> EXERCISE DESCRIPTION: Reproduce each line of the records below word for word, including every coordinate.

> ENTRIES PROVIDED:

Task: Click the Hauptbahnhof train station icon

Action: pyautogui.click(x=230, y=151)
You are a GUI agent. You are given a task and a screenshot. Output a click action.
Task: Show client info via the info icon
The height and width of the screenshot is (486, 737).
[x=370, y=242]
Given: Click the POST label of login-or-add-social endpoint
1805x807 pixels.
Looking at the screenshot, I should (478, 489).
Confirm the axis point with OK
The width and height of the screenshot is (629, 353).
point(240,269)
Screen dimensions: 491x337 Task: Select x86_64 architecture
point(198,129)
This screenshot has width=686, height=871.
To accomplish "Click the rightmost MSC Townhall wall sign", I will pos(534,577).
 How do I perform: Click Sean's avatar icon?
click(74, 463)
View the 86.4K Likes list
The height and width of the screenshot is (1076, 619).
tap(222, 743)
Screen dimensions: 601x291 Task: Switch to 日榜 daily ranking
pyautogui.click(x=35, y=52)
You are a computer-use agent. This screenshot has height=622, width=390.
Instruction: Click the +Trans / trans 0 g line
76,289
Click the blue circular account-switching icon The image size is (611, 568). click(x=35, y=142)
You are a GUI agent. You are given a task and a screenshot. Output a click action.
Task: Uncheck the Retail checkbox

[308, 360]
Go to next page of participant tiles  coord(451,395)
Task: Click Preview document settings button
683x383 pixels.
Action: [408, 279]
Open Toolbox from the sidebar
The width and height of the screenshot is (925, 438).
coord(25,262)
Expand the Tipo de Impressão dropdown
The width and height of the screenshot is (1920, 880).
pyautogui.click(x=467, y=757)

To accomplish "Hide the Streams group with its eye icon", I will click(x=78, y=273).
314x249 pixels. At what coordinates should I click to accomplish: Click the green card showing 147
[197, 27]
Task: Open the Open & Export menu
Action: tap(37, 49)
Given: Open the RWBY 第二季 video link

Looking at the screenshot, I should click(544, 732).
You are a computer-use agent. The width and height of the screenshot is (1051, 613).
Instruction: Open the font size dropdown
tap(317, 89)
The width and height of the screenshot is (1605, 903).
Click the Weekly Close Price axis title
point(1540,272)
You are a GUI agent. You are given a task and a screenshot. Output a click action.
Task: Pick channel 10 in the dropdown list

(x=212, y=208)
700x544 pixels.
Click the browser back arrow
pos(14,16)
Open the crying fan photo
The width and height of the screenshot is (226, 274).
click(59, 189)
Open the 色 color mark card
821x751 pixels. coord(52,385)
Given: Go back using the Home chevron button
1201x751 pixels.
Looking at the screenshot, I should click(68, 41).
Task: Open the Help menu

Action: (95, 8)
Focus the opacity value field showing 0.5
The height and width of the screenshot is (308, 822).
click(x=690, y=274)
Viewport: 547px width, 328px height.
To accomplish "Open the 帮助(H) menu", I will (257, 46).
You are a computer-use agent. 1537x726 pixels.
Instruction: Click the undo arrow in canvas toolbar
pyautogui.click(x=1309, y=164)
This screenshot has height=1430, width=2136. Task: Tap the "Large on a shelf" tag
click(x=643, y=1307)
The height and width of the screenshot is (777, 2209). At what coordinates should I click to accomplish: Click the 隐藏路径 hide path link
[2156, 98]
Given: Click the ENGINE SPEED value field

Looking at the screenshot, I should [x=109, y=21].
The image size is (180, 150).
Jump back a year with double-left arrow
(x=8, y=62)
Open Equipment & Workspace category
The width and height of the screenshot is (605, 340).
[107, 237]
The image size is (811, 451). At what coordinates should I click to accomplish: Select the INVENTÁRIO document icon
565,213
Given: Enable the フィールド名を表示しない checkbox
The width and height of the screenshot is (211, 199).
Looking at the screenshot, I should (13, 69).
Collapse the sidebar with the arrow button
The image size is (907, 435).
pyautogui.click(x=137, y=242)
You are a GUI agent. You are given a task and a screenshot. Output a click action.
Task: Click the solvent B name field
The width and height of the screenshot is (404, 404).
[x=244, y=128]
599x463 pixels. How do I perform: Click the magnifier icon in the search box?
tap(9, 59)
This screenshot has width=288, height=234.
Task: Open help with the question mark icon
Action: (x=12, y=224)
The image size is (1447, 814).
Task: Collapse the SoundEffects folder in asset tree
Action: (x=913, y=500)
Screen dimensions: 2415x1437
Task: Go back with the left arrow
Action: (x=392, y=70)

> WRITTEN ANSWER:
Task: Click the Hauptbahnhof train station icon

Action: pyautogui.click(x=230, y=151)
You are a GUI agent. You are given a task and a screenshot. Output a click action.
Task: Show client info via the info icon
The height and width of the screenshot is (486, 737).
[x=370, y=242]
Given: Click the POST label of login-or-add-social endpoint
1805x807 pixels.
Looking at the screenshot, I should (478, 489).
Confirm the axis point with OK
The width and height of the screenshot is (629, 353).
point(240,269)
Screen dimensions: 491x337 Task: Select x86_64 architecture
point(198,129)
This screenshot has width=686, height=871.
To accomplish "Click the rightmost MSC Townhall wall sign", I will pos(534,577).
 How do I perform: Click Sean's avatar icon?
click(74, 463)
View the 86.4K Likes list
The height and width of the screenshot is (1076, 619).
tap(222, 743)
Screen dimensions: 601x291 Task: Switch to 日榜 daily ranking
pyautogui.click(x=35, y=52)
You are a computer-use agent. This screenshot has height=622, width=390.
Instruction: Click the +Trans / trans 0 g line
76,289
Click the blue circular account-switching icon The image size is (611, 568). click(x=35, y=142)
You are a GUI agent. You are given a task and a screenshot. Output a click action.
Task: Uncheck the Retail checkbox

[308, 360]
Go to next page of participant tiles  coord(451,395)
Task: Click Preview document settings button
683x383 pixels.
Action: [408, 279]
Open Toolbox from the sidebar
The width and height of the screenshot is (925, 438).
coord(25,262)
Expand the Tipo de Impressão dropdown
The width and height of the screenshot is (1920, 880).
pyautogui.click(x=467, y=757)

To accomplish "Hide the Streams group with its eye icon", I will click(x=78, y=273).
314x249 pixels. At what coordinates should I click to accomplish: Click the green card showing 147
[197, 27]
Task: Open the Open & Export menu
Action: tap(37, 49)
Given: Open the RWBY 第二季 video link

Looking at the screenshot, I should click(544, 732).
You are a computer-use agent. The width and height of the screenshot is (1051, 613).
Instruction: Open the font size dropdown
tap(317, 89)
The width and height of the screenshot is (1605, 903).
Click the Weekly Close Price axis title
point(1540,272)
You are a GUI agent. You are given a task and a screenshot. Output a click action.
Task: Pick channel 10 in the dropdown list

(x=212, y=208)
700x544 pixels.
Click the browser back arrow
pos(14,16)
Open the crying fan photo
The width and height of the screenshot is (226, 274).
click(59, 189)
Open the 色 color mark card
821x751 pixels. coord(52,385)
Given: Go back using the Home chevron button
1201x751 pixels.
Looking at the screenshot, I should click(68, 41).
Task: Open the Help menu

Action: (95, 8)
Focus the opacity value field showing 0.5
The height and width of the screenshot is (308, 822).
click(x=690, y=274)
Viewport: 547px width, 328px height.
To accomplish "Open the 帮助(H) menu", I will (257, 46).
You are a computer-use agent. 1537x726 pixels.
Instruction: Click the undo arrow in canvas toolbar
pyautogui.click(x=1309, y=164)
This screenshot has height=1430, width=2136. Task: Tap the "Large on a shelf" tag
click(x=643, y=1307)
The height and width of the screenshot is (777, 2209). At what coordinates should I click to accomplish: Click the 隐藏路径 hide path link
[2156, 98]
Given: Click the ENGINE SPEED value field

Looking at the screenshot, I should [x=109, y=21].
The image size is (180, 150).
Jump back a year with double-left arrow
(x=8, y=62)
Open Equipment & Workspace category
The width and height of the screenshot is (605, 340).
[107, 237]
The image size is (811, 451). At what coordinates should I click to accomplish: Select the INVENTÁRIO document icon
565,213
Given: Enable the フィールド名を表示しない checkbox
The width and height of the screenshot is (211, 199).
Looking at the screenshot, I should (13, 69).
Collapse the sidebar with the arrow button
The image size is (907, 435).
pyautogui.click(x=137, y=242)
You are a GUI agent. You are given a task and a screenshot. Output a click action.
Task: Click the solvent B name field
The width and height of the screenshot is (404, 404).
[x=244, y=128]
599x463 pixels. How do I perform: Click the magnifier icon in the search box?
tap(9, 59)
This screenshot has width=288, height=234.
Task: Open help with the question mark icon
Action: (x=12, y=224)
The image size is (1447, 814).
Task: Collapse the SoundEffects folder in asset tree
Action: (x=913, y=500)
Screen dimensions: 2415x1437
Task: Go back with the left arrow
Action: (x=392, y=70)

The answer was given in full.